Bernie Sanders is one of the country's most popular politicians, but opponents think a scandal could hurt him at home when if he runs for re-election next year.
Image: Jon Svitavsky
When Jon Svitavsky looks at the former MP103.3 building near the corner of Dorset Street and San Remo Drive in South Burlington in June 2016, he sees possibilities. Svitavsky, a long-time advocate for the homeless, hopes to convert the building into a shelter.Ryan Mercer / Burlington Free Press

Sen. Bernie Sanders, I-Vt., is one of the country's most popular political figures, but opponents hope an continuing FBI investigation and his national ambitions could make him vulnerable at home.

Sanders' record of winning with landslide margins in Vermont has scared off would-be Democratic opponents since his first Senate campaign over a decade ago.

But on Friday, the former 2016 presidential hopeful drew an opponent for his expected re-election campaign next year.

Jon Svitavsky, a homeless advocate who has never held public office, tore into Sanders for undercutting Hillary Clinton and the Democratic party during last year's presidential primaries.

“I hold him absolutely, centrally responsible for Donald Trump being president,” Svitavsky told NBC News, expressing a view held by other Clinton loyalists. “That's my number-one issue.”

He said that within hours of “soft-launching” his campaign, he had already heard from thousands of people across the country who want to donate or volunteer. “There's a lot of anger out there in my party against Bernie,” Svitavsky said.

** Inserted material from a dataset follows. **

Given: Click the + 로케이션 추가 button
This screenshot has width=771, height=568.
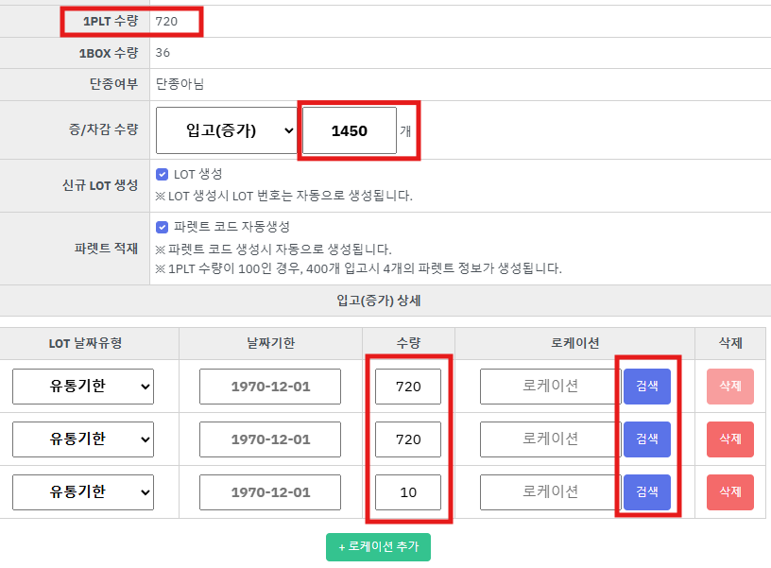Looking at the screenshot, I should [x=378, y=546].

The political novice, who clashed with Sanders over homelessness policy in Vermont in the past, thinks Democrats need to stop “coddling” the senator.

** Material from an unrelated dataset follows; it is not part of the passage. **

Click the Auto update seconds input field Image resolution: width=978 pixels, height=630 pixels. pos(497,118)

“I believe that Bernie Sanders’ entire involvement with the Democratic party has been devastating,” he said. “I think it was a big mistake for the Democratic party to let him in in the first place.”

And Svitavsky said Vermont voters are concerned by the FBI investigation into the finances of Burlington College, a small school that Sanders’ wife ran before it shut down under the weight of a bank loan she took out.

“It’s a very serious investigation,” said Svitavsky, who graduated from the school.

But Garrison Nelson, a University of Vermont political scientist who has followed Sanders’ political career for decades, said the probe won’t be enough to sink the popular incumbent.

“Anybody who's going to run against Bernie will use this to justify it, but Bernie's popularity is enough to withstand it,” Nelson said. “It's a kamikaze mission to go after Bernie.”

Sanders has dismissed the investigation as politically motivated, noting it started with a complaint filed by a Republican lawyer who chaired Trump's campaign in Vermont.

"When [Jane Sanders] left Burlington College, the school was in better shape financially and academically than it had ever been," Sanders told the Burlington Free Press.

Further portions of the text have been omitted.